Thursday, May 18, 2017
I know that presidential visits are jam packed with meetings and events, and that there are many demands on your time. Reports are that you are scheduled to spend 15 minutes visiting Yad Vashem. I do not know if this is due to scheduling demands or to your personal inclinations.
In any event, if that is all the time you have to devote to learning about and paying respects to the slaughter of six millions Jews and millions of non-Jews, as well as to the plan to completely destroy the Jewish people and their religion and culture, I request that you not visit.
It is impossible to have a serious visit in 15 minutes. Everyone knows that. It is an insult to those who were murdered and to those that survived the unspeakable torture of the Holocaust to do a drive-by visit to the solemn ground that is Yad Vashem. It violates its sanctity. It would be akin to dropping by Arlington National Cemetery for a photo op on your way to a meeting..
If you cannot make a serious visit to Yad Vashem that devotes appropriate time for and pays proper respect to the history and memory of the millions who lost their lives during the Holocaust, it would be better for you not to go at all.

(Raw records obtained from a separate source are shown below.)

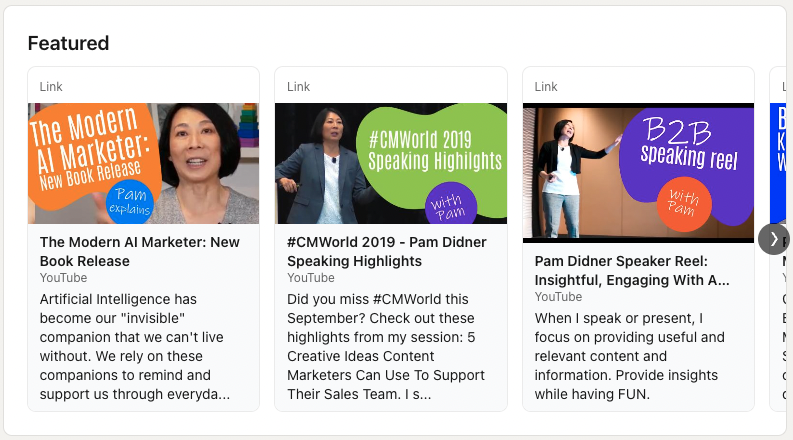This screenshot has width=793, height=440.
Task: Click the 'Artificial Intelligence has become' description
Action: pos(135,347)
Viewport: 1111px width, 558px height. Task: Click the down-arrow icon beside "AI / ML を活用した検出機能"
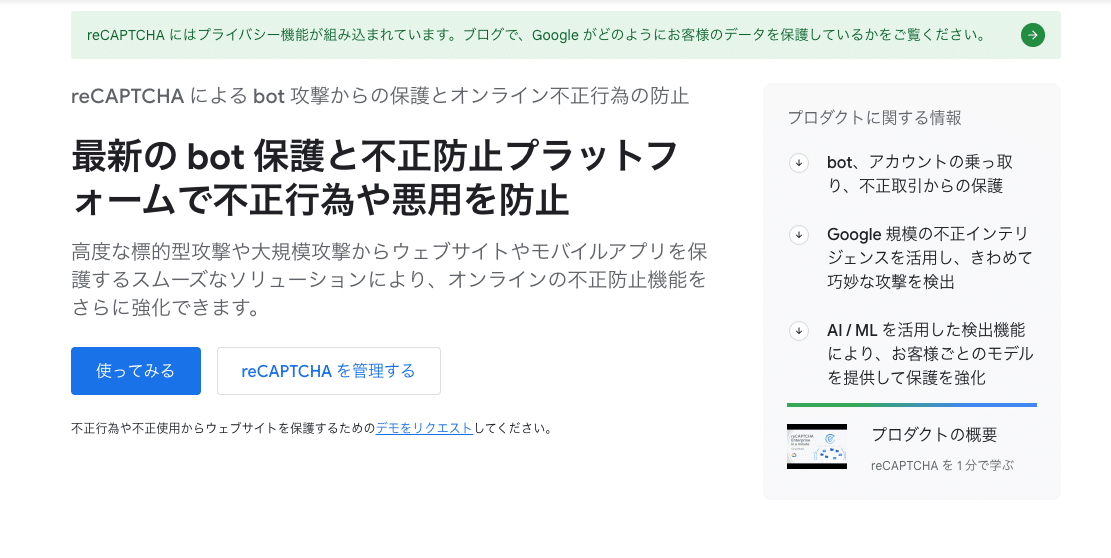[x=799, y=331]
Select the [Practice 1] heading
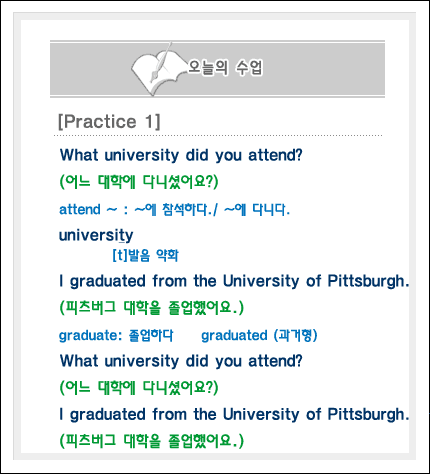This screenshot has width=430, height=474. pos(109,122)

(Originally published in The Times of Israel)
Monday, May 1, 2017
Being a Jew in Israel this time of year is tough. It's moody, and it's personal. I've gone from being incredibly, deeply depressed to incredibly joyous and hopeful. Within a few minutes.
Last Sunday night and Monday was Yom HaShoah, Holocaust Remembrance Day. It's a regular work day. But it's not. Restaurants and entertainment venues were closed on Sunday night. Things were open on Monday. It's business as usual. But it's not. Ceremonies take place. Prayers are said. Television stations run testimonials, movies, discussions. Personal witnesses, now old, remember. The memory pervades.

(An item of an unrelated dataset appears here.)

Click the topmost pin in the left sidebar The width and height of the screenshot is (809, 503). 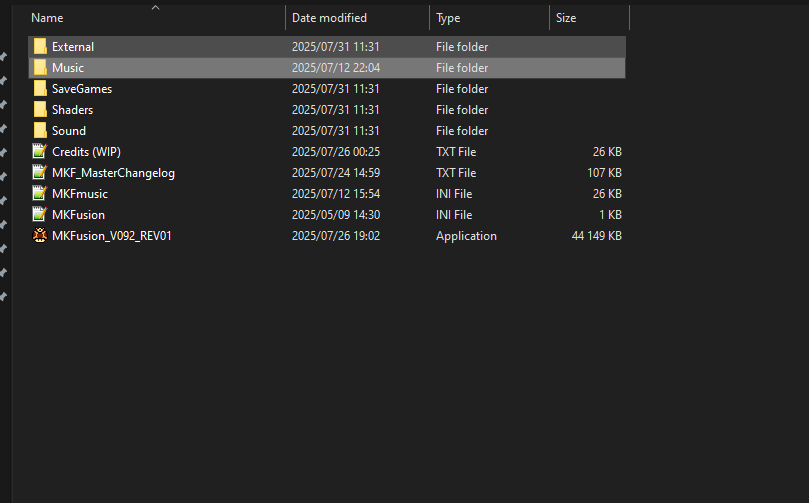point(4,57)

The contrast to the Jews' situation today is vivid. In between the memorials, the programs, the constant reminders, my thoughts kept turning to this: It would not happen today. Jews today have restored our homeland. We have threats. We have problems. But we have a nation. We have an army, and a navy, and an air force, dedicated to one thing: keeping us safe. Protecting us.
And, whether they like it or not, our nation, and our military, keeps all Jews safe. Not just because it guarantees a place of refuge, but because it has changed the perception of Jews in the world. Talk to a Jew who was alive prior to the birth of Israel.

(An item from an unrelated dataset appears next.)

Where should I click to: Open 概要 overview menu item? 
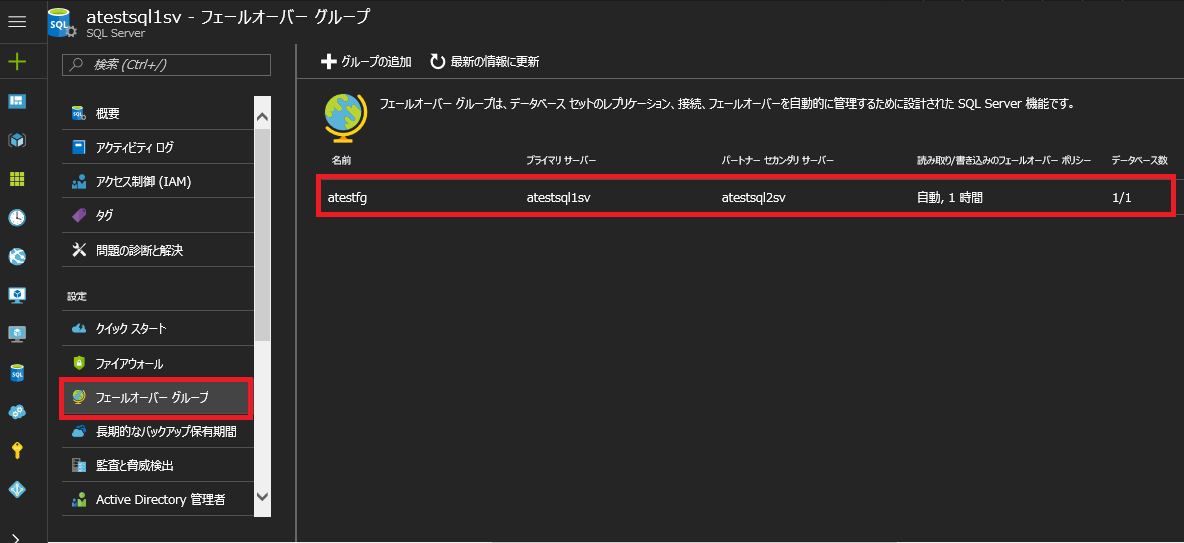[108, 113]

As the day goes on and evening comes close, you can feel some of the sadness start to fade away, slowly. In anticipation of the upcoming holidays, flags and banners start to appear on balconies and on cars. The mood begins to change. But we still remember. The feeling and the memory overlays the next week's events.
On Wednesday my wife and I took a drive down to Mitzpe Ramon. Two and a half hours down, two and a half hours back. A long day. It was worth it.
When my brother-in-law came to Israel for the first time at the age of 15, the program he was on placed him for a weekend of home hospitality with Shimon and Cipi and their four young children. Forty years later our families are very close. My wife and I are invited to every holiday get-together and to every family simcha.
As a baby in Poland, Cipi’s family knew what was coming and they worked with a priest to place her with a Polish Catholic family. Until she was six or seven, she thought she was a Polish Catholic peasant girl. She arrived in Israel with a cross around her neck and was raised in an orphanage.